* [Passage to read]
** START **

3.  ACTION ENVIRONMENTS

   Trusted actions to be evaluated by KeyNote are described by a
   collection of attribute/value pairs called the Action Environment.
   An action environment is passed to the KeyNote system as part of
   each query and provides the values of the variables used by
   assertion predicates.

   The action environment specifies a collection of values of named
   attributes.  The attributes may be examined as variables by KeyNote
   trust predicates.

   The exact format for specifying an action environment is determined
   by the particular KeyNote implementation.  In general, an
   environment may be thought of as a list of assignments to
   variables:

        ATTRIBUTE1=VALUE1
        ATTRIBUTE2=VALUE2
        ...

** END **

* [Exercise description] Reproduce the passage on KeyNote action environments from "The action environment specifies" up to and including "trust predicates.".

* [Material provided]
** START **

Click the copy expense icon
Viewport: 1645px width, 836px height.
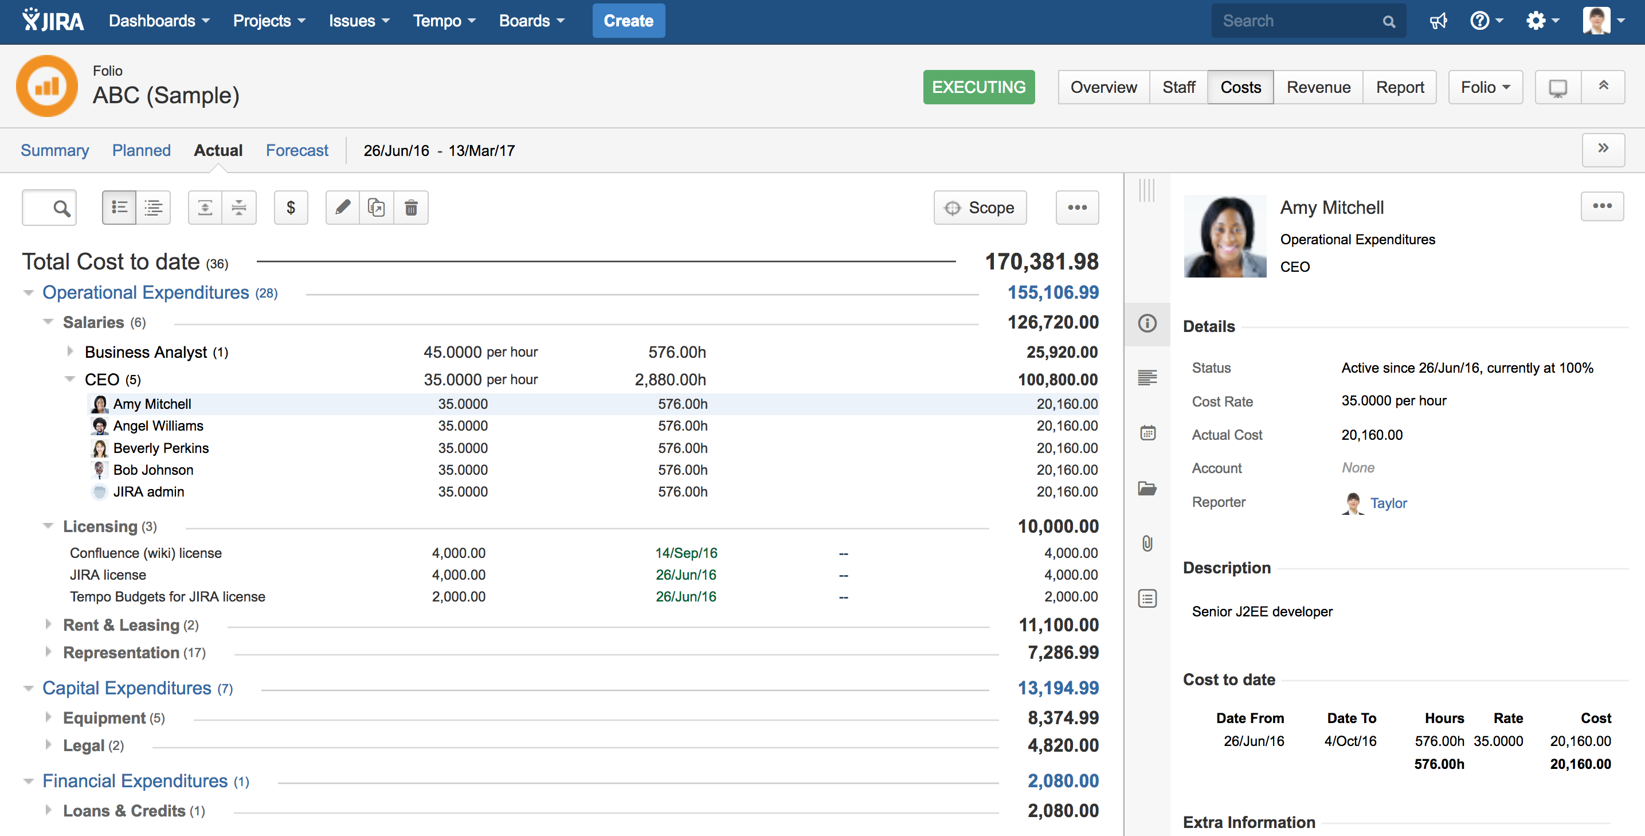(377, 208)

** END **

* [Answer for this exercise]
The action environment specifies a collection of values of named
   attributes.  The attributes may be examined as variables by KeyNote
   trust predicates.